Reviewed by Mila PereraOct 26 2022
Professors Jianping Guo and Ping Chen of the Dalian Institute of Chemical Physics (DICP) at the Chinese Academy of Sciences, along with Professor An’an Wu of Xiamen University, led a team of researchers that discovered how lithium hydride facilitated hydrogenolysis of anilines to arenes.
Lithium hydride mediated transition metal-free hydrogenolysis of anilines to arenes. Image Credit: Yongli Cai
On September 15th, 2022, this study was published in the Journal of the American Chemical Society.
Organic and biomacromolecules frequently include C-N bonds. C-N bond activation is involved in many important chemical processes. The cleavage of C-N bonds, especially the sp2C-N bond, remains challenging due to the high C-N bond dissociation energy, intensive coordinating ability, and inferior leaving ability of the NH2 group.
For the hydrogenolysis of aniline, the researchers developed a lithium hydride (LiH)-mediated chemical looping mechanism that decoupled the overall hydrodenitrogenation (HDN) reaction into a series of distinct phases.

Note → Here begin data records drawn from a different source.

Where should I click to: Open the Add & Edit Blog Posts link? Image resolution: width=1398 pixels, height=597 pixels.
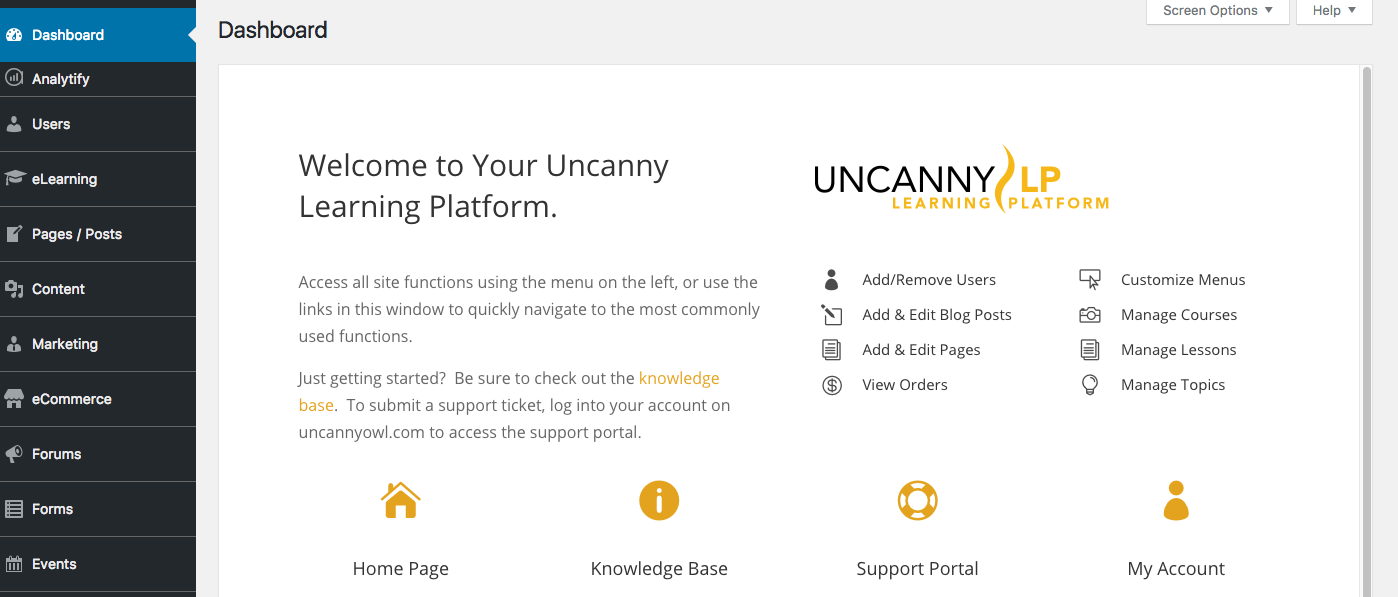tap(937, 315)
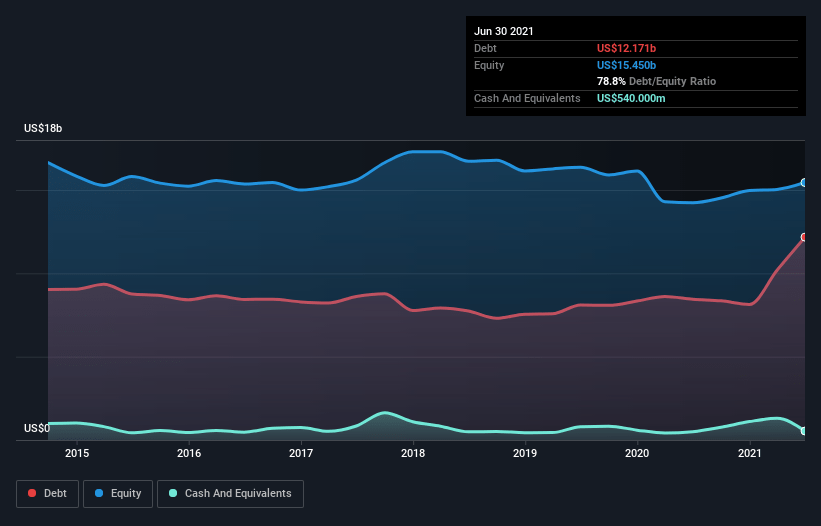
Task: Click the 2020 x-axis label
Action: (x=638, y=454)
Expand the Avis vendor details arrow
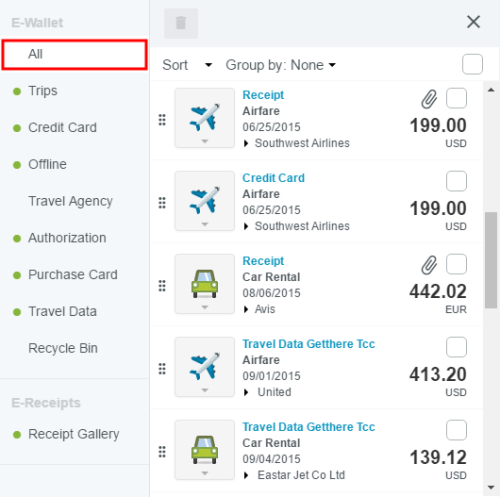 point(246,309)
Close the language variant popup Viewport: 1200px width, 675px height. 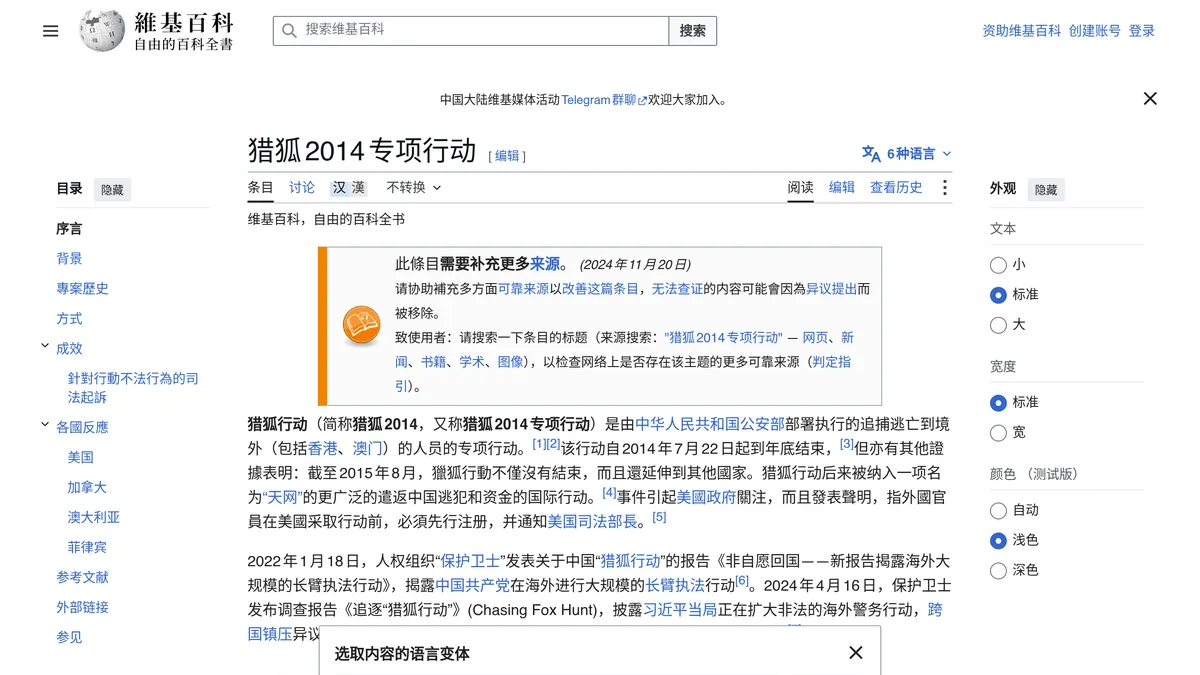[856, 653]
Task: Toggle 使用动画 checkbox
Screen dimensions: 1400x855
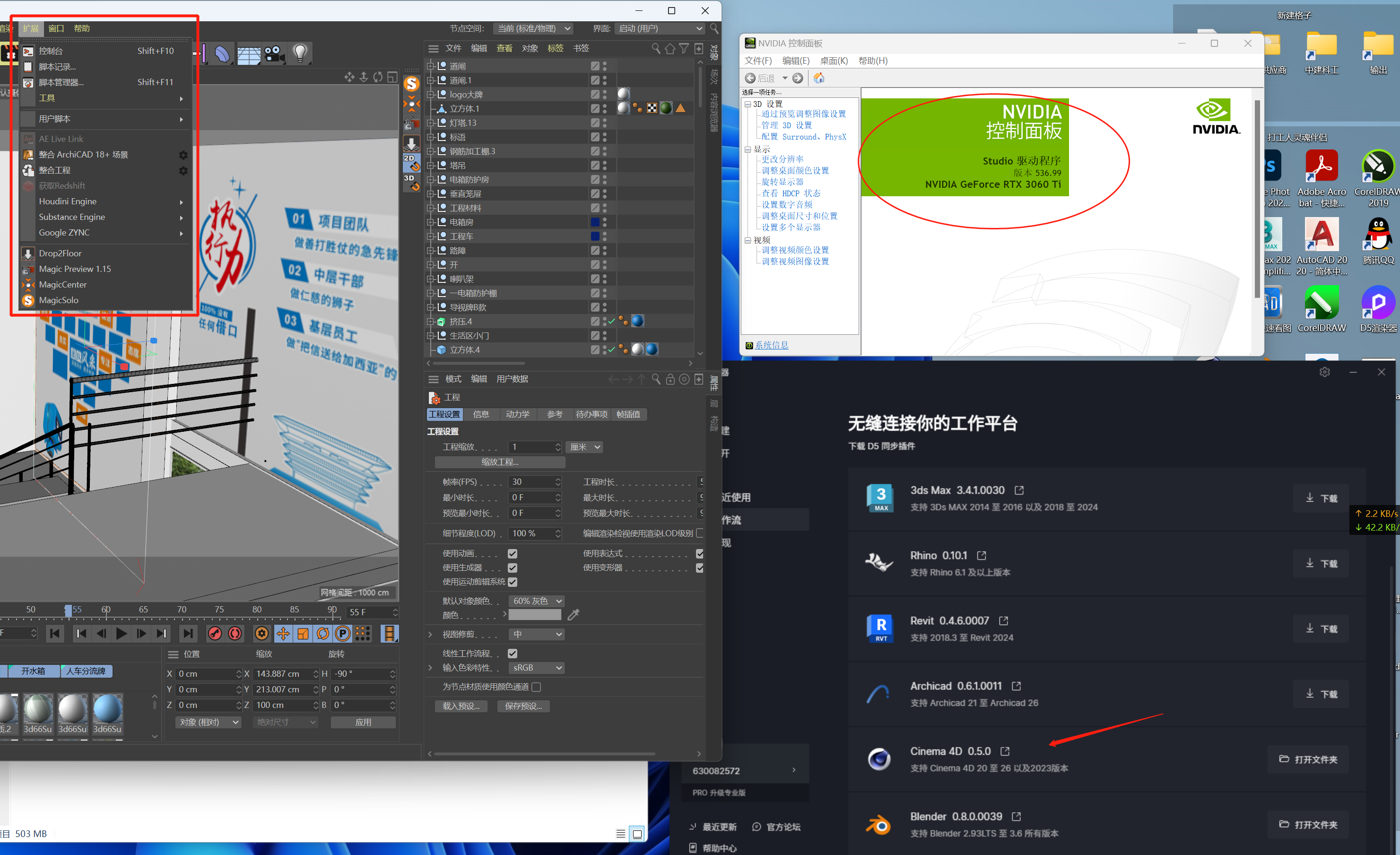Action: point(513,553)

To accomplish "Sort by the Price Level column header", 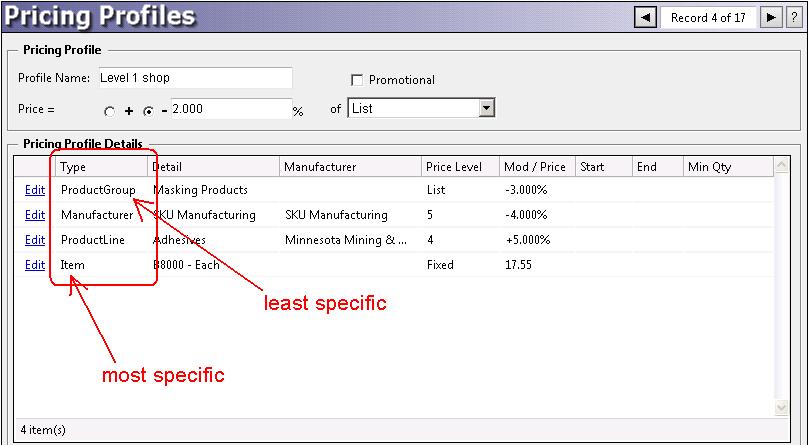I will point(458,167).
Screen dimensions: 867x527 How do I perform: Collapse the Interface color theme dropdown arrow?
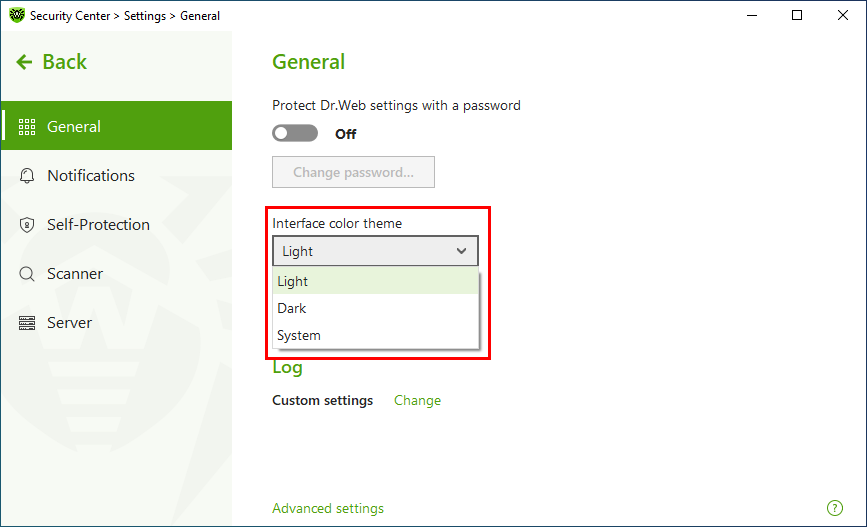[x=461, y=251]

LiH deprotonated aniline at the initial step of the loop, resulting in the formation of lithium anilide and H2. The second stage involved producing benzene and lithium amide (LiNH2) by subjecting the lithium anilide to dihydrogen at elevated temperatures. Finally, the chemical cycle was completed by hydrogenating LiNH2 in a flow of H2 to regenerate the LiH.
Contrary to transition metals, the researchers discovered that benzene was the dominant denitrogenated product in this process. As a result, the complete hydrogenation of aromatic rings was achieved.
Therefore, they could produce highly denitrogenated products at a pace equivalent to transition metal catalysts while operating at lower temperatures and pressures.
According to the computational studies, the hydride (H–) of LiH served as a nucleophile to attack the α-sp2C atom during the cleavage of the C-N bond, and the Li cation connected with the deformed aromatic ring through a cation-π interaction.
This work provides a new strategy for C-N bond activation and may help the design and development of new materials or catalysts for the HDN as well as other important chemical transformations.
Jianping Guo, Researcher, Dalian Institute of Chemical Physics
Journal Reference
Cai, Y., et al. (2022) Transition Metal-Free Hydrogenolysis of Anilines to Arenes Mediated by Lithium Hydride. Journal of the American Chemical Society. doi:10.1021/jacs.2c05586.